FIG. 1 is a schematic structural diagram of an active noise control system of one-dimensional ducts according to each embodiment of the present invention;

FIG. 2 is a flowchart of a method for controlling noise of a rotating device according to an embodiment of the present invention;

FIG. 3 is a flowchart of a method for controlling noise of a rotating device according to another embodiment of the present invention;

FIG. 4A to FIG. 4C are schematic diagrams illustrating how to obtain transfer functions corresponding to rotational speed information according to an embodiment of the present invention;

FIG. 4D is a flowchart of an implementation way of step 201 according to an embodiment of the present invention;

FIG. 4E is a flowchart of an implementation way of step 201 according to another embodiment of the present invention;

FIG. 5 is a schematic structural diagram of a controller according to an embodiment of the present invention; and

FIG. 6 is a schematic structural diagram of a controller according to another embodiment of the present invention.

DETAILED DESCRIPTION

In order to make the objectives, technical solutions, and advantages of the embodiments of the present invention more comprehensible, the technical solutions of the embodiments of the present invention are described clearly and completely in the following. Obviously, the embodiments to be described are only some, rather than all embodiments of the present invention. All other embodiments, which can be derived by persons of ordinary skill in the art from the embodiments of the present invention without making any creative effort, shall fall within the protection scope of the present invention.

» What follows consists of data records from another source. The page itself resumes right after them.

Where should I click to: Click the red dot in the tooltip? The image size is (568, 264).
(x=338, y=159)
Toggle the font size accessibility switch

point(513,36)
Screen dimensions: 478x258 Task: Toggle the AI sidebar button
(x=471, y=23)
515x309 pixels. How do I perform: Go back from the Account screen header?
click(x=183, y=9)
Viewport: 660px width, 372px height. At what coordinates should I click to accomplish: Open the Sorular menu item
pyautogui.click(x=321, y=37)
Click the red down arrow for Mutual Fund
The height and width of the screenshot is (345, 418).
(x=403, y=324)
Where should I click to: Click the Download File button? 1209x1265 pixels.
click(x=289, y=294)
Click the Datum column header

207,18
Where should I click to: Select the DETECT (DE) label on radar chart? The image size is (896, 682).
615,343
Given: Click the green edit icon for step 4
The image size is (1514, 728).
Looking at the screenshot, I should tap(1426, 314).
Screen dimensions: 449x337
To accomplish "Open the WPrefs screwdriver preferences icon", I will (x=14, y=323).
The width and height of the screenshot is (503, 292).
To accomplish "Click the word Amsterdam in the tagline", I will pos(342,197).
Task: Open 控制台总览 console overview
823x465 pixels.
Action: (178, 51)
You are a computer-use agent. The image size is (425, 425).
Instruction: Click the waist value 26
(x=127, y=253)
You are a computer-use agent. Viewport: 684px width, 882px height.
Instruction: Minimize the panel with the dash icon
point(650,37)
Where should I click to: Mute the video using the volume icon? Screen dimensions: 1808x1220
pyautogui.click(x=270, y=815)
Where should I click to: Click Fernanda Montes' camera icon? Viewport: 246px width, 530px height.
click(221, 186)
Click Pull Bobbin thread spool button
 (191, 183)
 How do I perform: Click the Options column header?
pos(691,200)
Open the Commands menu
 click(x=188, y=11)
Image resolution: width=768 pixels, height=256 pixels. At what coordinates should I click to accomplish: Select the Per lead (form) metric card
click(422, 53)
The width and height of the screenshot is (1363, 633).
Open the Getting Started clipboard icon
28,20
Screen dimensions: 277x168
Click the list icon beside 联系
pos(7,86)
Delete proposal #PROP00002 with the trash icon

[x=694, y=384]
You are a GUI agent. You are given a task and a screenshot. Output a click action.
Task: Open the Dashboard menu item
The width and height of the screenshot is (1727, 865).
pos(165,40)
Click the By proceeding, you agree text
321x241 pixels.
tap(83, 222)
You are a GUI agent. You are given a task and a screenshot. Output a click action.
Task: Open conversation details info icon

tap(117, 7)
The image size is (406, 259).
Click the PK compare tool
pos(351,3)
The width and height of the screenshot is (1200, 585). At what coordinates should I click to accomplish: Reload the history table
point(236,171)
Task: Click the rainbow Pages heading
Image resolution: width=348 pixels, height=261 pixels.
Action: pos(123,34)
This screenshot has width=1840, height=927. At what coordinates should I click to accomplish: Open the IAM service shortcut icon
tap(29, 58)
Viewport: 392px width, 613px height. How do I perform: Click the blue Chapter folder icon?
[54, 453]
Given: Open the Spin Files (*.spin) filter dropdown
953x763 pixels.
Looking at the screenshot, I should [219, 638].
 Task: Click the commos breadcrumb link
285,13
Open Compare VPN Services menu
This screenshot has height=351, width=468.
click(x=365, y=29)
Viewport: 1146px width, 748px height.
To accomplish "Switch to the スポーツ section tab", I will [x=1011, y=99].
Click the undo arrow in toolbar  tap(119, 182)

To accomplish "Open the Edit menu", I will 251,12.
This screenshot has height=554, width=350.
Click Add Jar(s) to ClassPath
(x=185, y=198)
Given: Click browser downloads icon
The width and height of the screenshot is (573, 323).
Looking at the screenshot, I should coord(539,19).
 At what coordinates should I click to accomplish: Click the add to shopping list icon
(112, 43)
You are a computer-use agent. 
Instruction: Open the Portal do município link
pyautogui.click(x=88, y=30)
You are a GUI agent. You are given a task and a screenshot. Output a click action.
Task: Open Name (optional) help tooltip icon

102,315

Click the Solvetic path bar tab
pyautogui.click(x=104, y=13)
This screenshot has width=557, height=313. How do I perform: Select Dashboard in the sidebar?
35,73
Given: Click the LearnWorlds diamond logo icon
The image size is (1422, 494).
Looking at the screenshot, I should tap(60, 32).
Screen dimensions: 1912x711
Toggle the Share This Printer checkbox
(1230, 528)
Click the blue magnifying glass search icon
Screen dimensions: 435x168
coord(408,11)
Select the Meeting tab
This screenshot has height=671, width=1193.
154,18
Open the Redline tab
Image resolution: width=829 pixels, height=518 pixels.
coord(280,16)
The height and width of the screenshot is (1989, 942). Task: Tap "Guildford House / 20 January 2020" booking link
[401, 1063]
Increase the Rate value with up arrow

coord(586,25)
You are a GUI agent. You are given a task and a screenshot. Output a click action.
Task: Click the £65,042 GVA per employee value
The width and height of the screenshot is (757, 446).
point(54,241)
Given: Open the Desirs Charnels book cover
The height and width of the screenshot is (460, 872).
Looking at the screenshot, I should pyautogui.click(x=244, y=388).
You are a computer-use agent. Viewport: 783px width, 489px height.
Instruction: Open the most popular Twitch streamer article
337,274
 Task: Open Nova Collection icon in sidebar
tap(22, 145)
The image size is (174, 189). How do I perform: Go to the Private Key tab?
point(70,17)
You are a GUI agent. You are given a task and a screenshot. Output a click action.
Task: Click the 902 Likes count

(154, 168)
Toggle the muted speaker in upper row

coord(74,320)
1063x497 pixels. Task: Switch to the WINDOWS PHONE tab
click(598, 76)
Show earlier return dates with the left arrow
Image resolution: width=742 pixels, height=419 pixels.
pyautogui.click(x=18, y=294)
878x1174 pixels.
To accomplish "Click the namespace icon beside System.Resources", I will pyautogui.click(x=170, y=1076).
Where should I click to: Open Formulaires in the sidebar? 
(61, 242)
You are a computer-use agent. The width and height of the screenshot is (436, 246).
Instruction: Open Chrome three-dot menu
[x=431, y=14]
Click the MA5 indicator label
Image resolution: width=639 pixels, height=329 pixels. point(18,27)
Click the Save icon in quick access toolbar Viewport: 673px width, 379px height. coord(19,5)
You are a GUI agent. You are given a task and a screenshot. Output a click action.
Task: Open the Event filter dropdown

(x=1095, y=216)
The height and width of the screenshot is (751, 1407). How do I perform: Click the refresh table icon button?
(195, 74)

FIG. 1 is a schematic structural diagram of an active noise control system of one-dimensional ducts according to each embodiment of the present invention. As shown in FIG. 1, the system in this embodiment includes a controller 11, a secondary source emitting device 12, a reference sensor 13, and a rotating device 14; the controller 11 is connected to the secondary source emitting device 12 and the reference sensor 13. The rotating device 14 may be any device that works in the form of rotating or revolving, and is preferably a device that rotates or revolves to drive fluids, such as a fan or water pump. The rotating device 14 is a noise source. The noise generated by the rotating device is called target noise. The reference sensor 13 is designed for detecting the noise generated by the rotating device 14 (namely, target noise). However, due to existence of sound reflection and background noise, the signal detected by the reference sensor 13 is a sound wave signal mingled with the target noise, a secondary sound wave, and background noise. The reference sensor 13 is further configured to feed back the detected sound wave signal to the controller 11. The controller 11 is configured to process the sound wave signal, generate a sound emitting command, and send the sound emitting command to the secondary source emitting device 12. The secondary source emitting device 12 is configured to receive the sound emitting command sent by the controller 11 and emit a secondary sound wave to cancel the target noise.

FIG. 2 is a flowchart of a method for controlling noise of a rotating device according to an embodiment of the present invention. As shown in FIG. 2, the method in this embodiment includes the following steps:

Step 200: Obtain a sound wave signal of noise generated by the rotating device, where the sound wave signal is fed back by a reference sensor.

Specifically, the reference sensor 13 detects the sound wave signal of noise generated by the rotating device 14, and feeds back the signal to the controller 11. The sound wave signal is mingled with the noise generated by the rotating device 14 (namely, target noise), a secondary sound wave, and background noise.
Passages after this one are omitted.